The newly agreed Trans-Pacific Partnership (TPP) trade deal will enhance the energy security, trade and cooperation between 12 Pacific Rim countries, an expert said Tuesday.
After months of negotiations, the countries -- the U.S., Australia, Brunei, Canada, Chile, Japan, Malaysia, Mexico, New Zealand, Peru, Singapore, and Vietnam -- reached a deal on Monday that could create one of the world's largest free trade zones as the partnership represents about 40 percent of global gross domestic product, while the countries need to ratify the deal before it goes into effect.
'TPP should enhance the energy security of the signatory countries,' Tom Cutler, President of Cutler International, LLC, an energy consulting firm, and former Director of the Office for European and Asia Pacific Affairs at the U.S. Department of Energy, told Anadolu Agency.
'TPP also includes energy equipment, trade in fossil fuels like oil, gas and coal, renewable energy, and environmental clean energy technologies,' he added.
In terms of natural gas, the deal provides opportunities for both importing and exporting countries. The U.S., Canada and Australia are planning to export increased supplies of liquefied natural gas (LNG) to the Asia-Pacific region in the coming years. Although Canada is lagging behind in its gas export projects due to slow regulations and low investment, the U.S. and Australia are aiming to enter the Asian gas market with new supplies in the near term and to have a strong market presence in the next decade.

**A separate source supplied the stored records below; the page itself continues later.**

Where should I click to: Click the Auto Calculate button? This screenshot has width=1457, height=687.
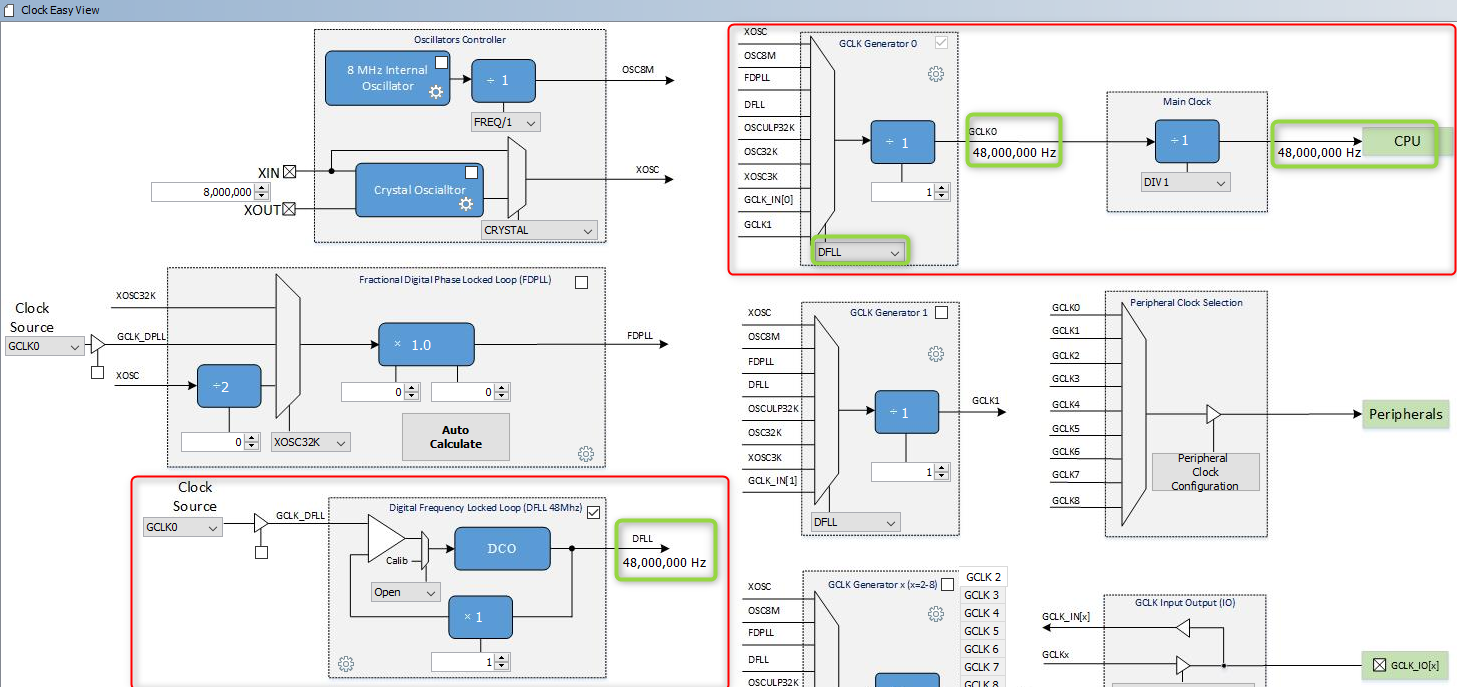tap(456, 436)
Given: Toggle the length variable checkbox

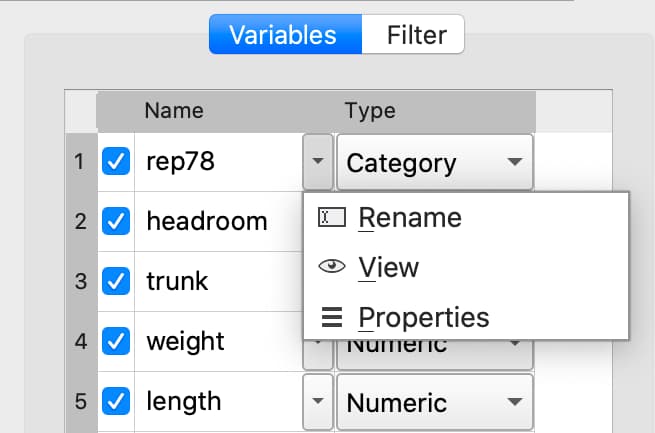Looking at the screenshot, I should (117, 402).
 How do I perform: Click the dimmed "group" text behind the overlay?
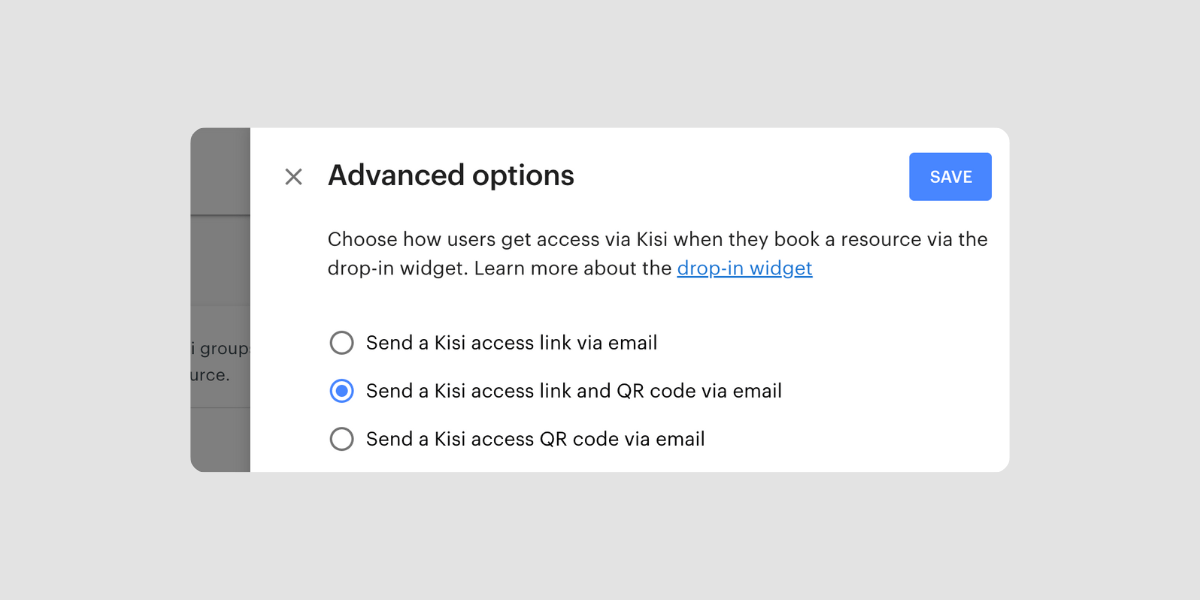(x=224, y=349)

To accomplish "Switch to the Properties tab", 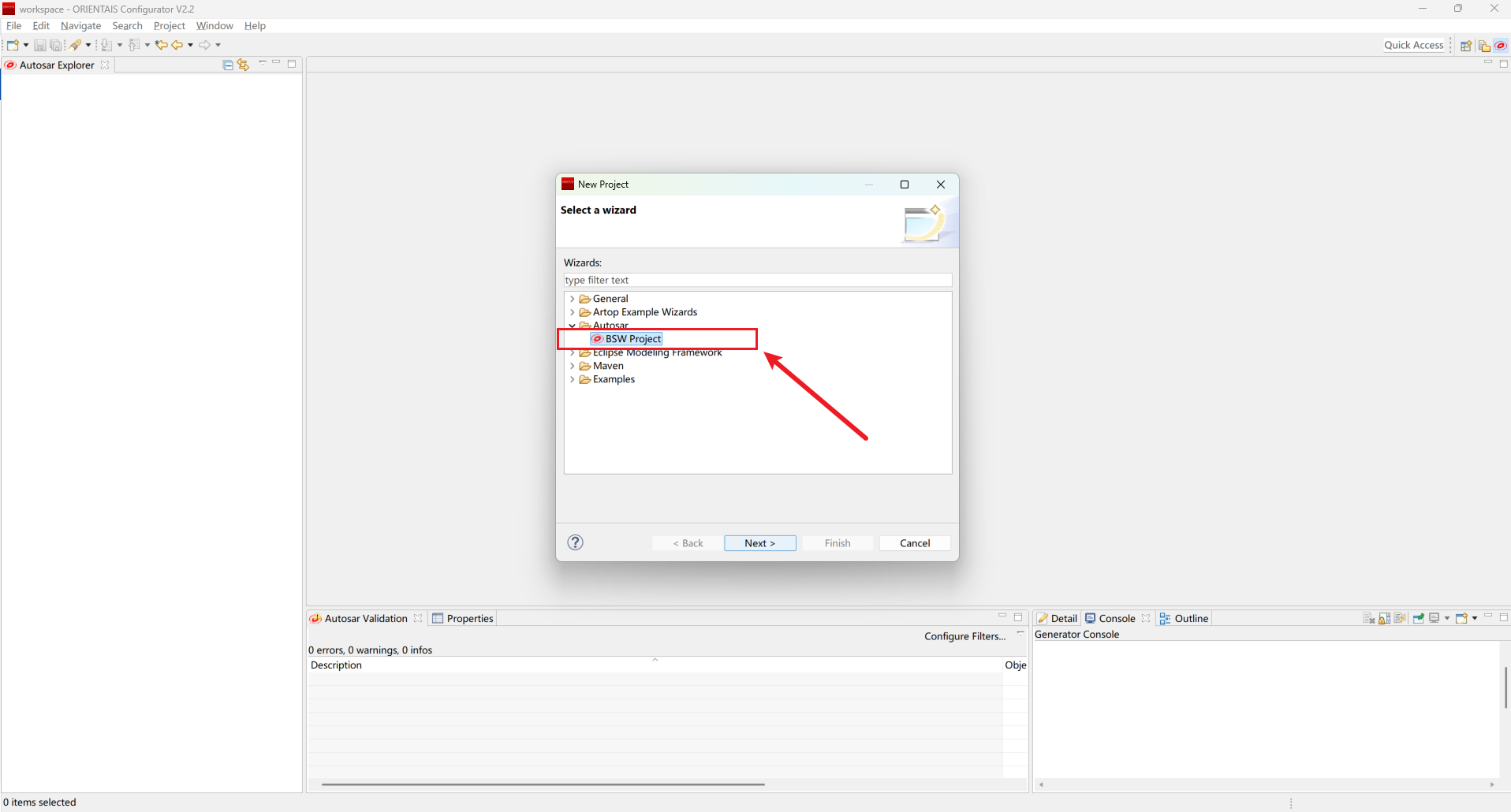I will (463, 619).
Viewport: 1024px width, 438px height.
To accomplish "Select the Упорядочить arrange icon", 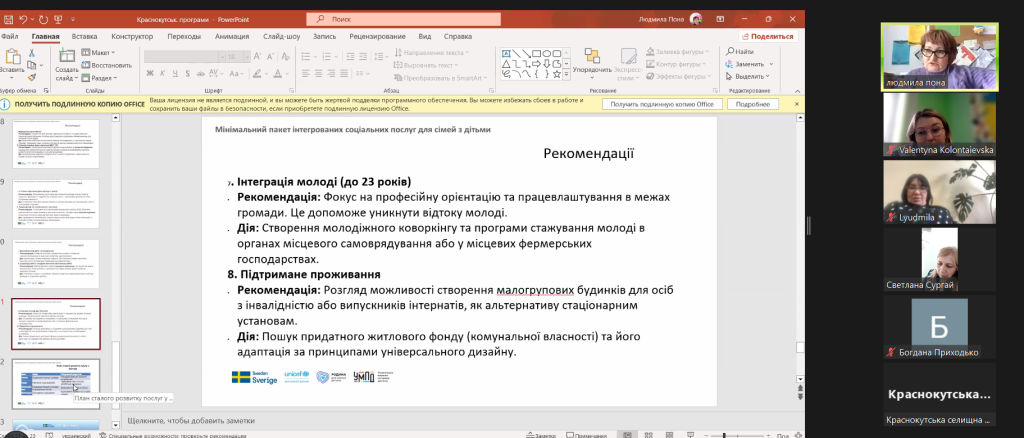I will (x=592, y=55).
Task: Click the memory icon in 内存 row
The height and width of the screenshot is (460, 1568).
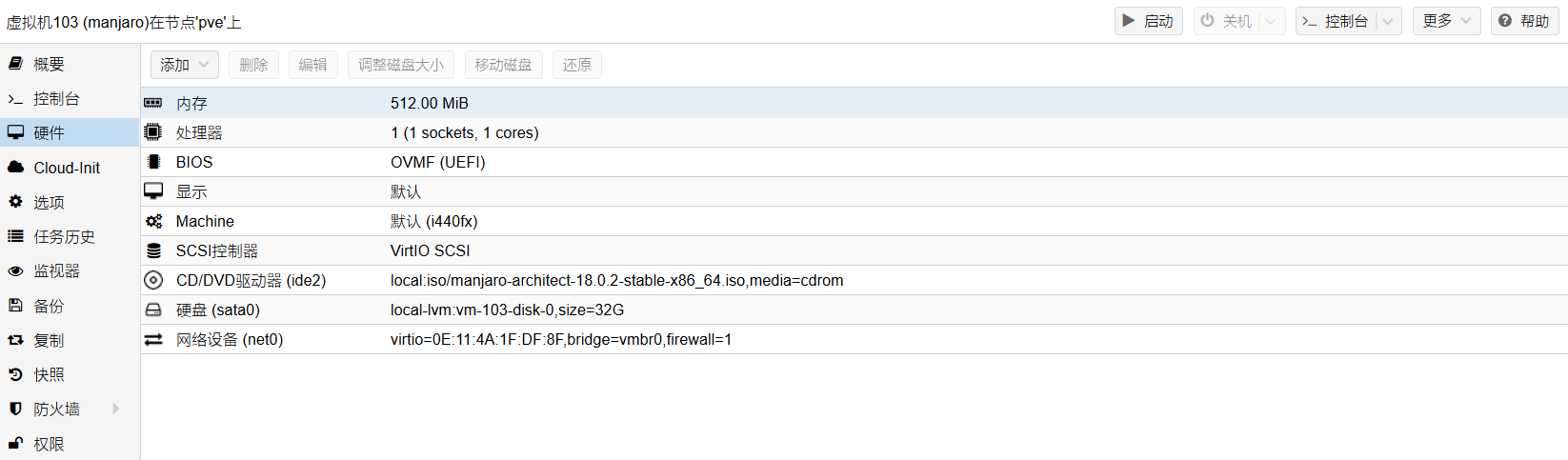Action: 153,103
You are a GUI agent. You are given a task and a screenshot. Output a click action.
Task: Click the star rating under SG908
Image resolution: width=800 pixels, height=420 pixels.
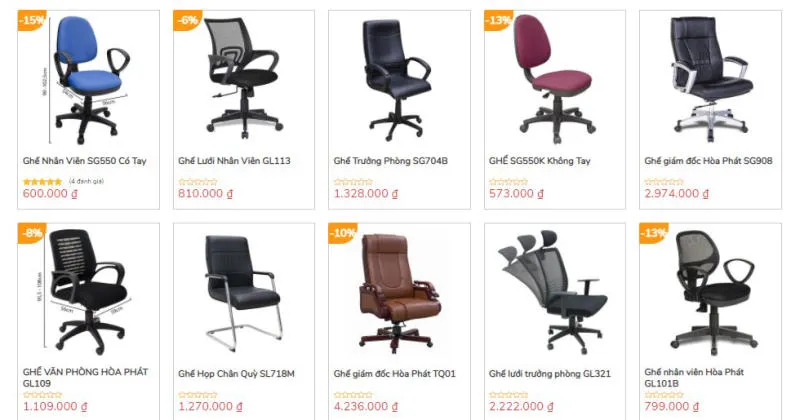pos(664,182)
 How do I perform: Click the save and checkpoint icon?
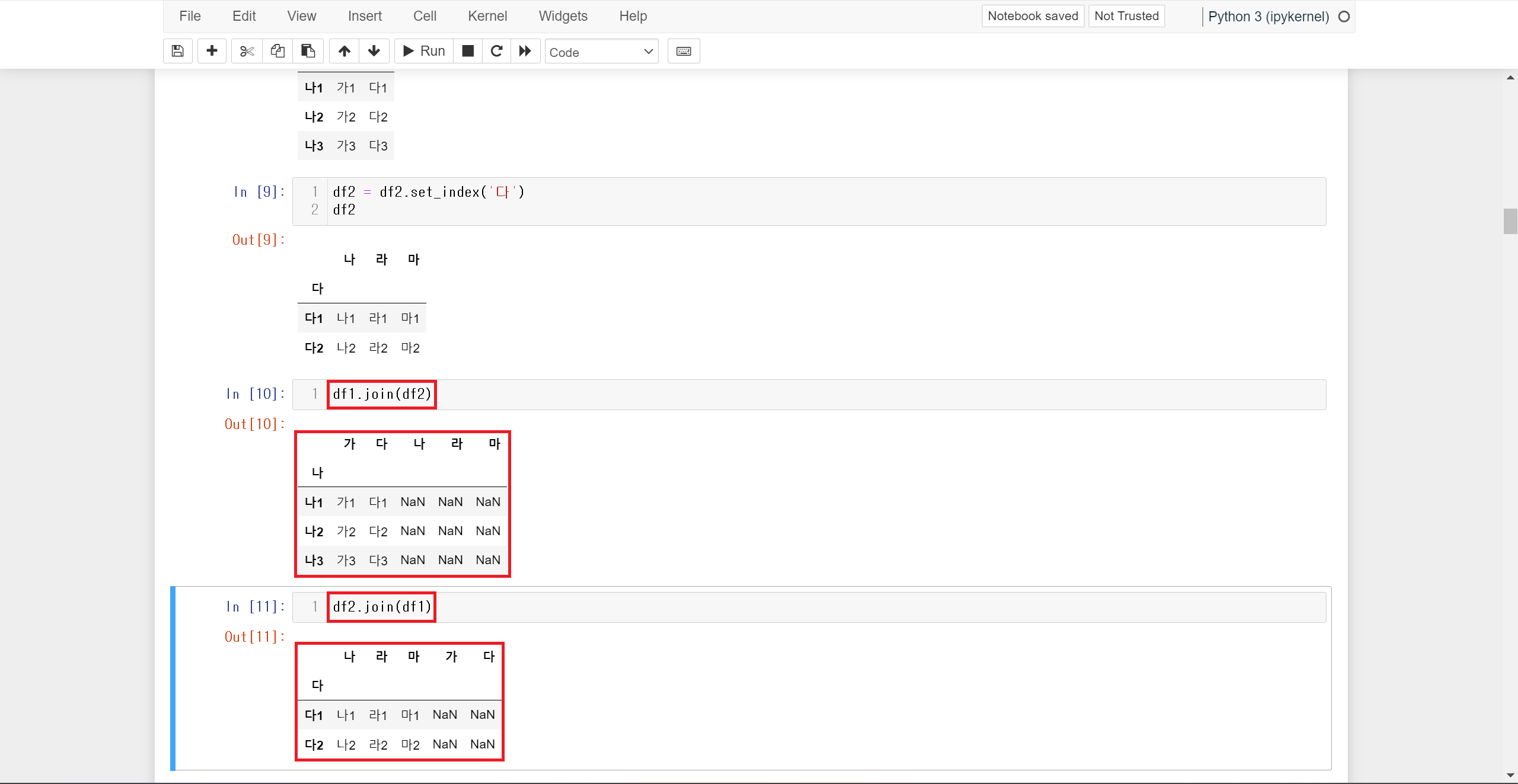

After its shale revolution, the U.S.' total dry natural gas production increased by 35 percent from 2005 to 2013, reaching 24.4 tcf (690 bcm), according to the U.S. Energy Information Administration's (EIA) 2015 Annual Energy Outlook. EIA projects this amount to rise by 45 percent until 2040, expecting dry natural gas production to reach 35.5 tcf (1,000 bcm) by then.
'Due to its low production costs, the U.S. gas has a little bit of a price advantage, compared to other gas suppliers in Asia-Pacific, even with transportation costs factored in. The TPP will make it easier for other countries in the region to import American gas because there will be less regulatory and approval hurdles, but the real question is by how much,' Cutler said.
Currently, there are eight LNG projects the U.S. Energy Department has approved to export domestically produced gas to countries the U.S. does not have a free trade agreement with. The earliest of them, Cheniere Energy's Sabine Pass project in the state of Louisiana, will begin LNG exports at the end of 2015 or beginning of 2016. The project will have the capacity to export 2.76 billion cubic feet (83 million cubic meters) per day.
However, an issue for exporters is the oversupply of gas in the Asia-Pacific market, and the falling gas prices because of that.
The glut of gas supply is a great advantage for buyers, such as Japan, which is the biggest LNG importer in the world. However, Tokyo's previous gas purchase commitments make the future blurry for additional gas demand from the U.S.
'In the case of Japan, they already have all the gas that they need to contract for with the U.S. The Japanese were able to contract all the gas supplies they needed at the time,' Cutler said.
Due to the gas glut and high competition in Asian market, the expert stressed 'TPP may not have the same impact it otherwise would have,' but said the deal provides energy trade cohesion for its signatories, and its net effect will enhance the countries' energy security.
'By entering into this agreement through very difficult negotiations and compromises, the deal brings those group of countries together in a strategic way with a sense of economic cohesion and political accomplishment. They are in this trade basket together. It may not materialize into anything concrete beyond that, but it enhances energy security, and promotes trade in energy goods, services and technologies. So, the net effect is positive,' Cutler explained.
Meanwhile, Malaysia can become one of the countries that would not ratify the deal. Malaysia's secretary-general of the Ministry for International Trade and Industry (MITI) told Anadolu Agency that the multilateral trade pact would take some time to be activated -- -- that's if the country chooses to opt in at all.
'It will take another two years before it comes into force, subject to Malaysia deciding to sign,' Tan Sri Rebecca Fatima Sta Maria said.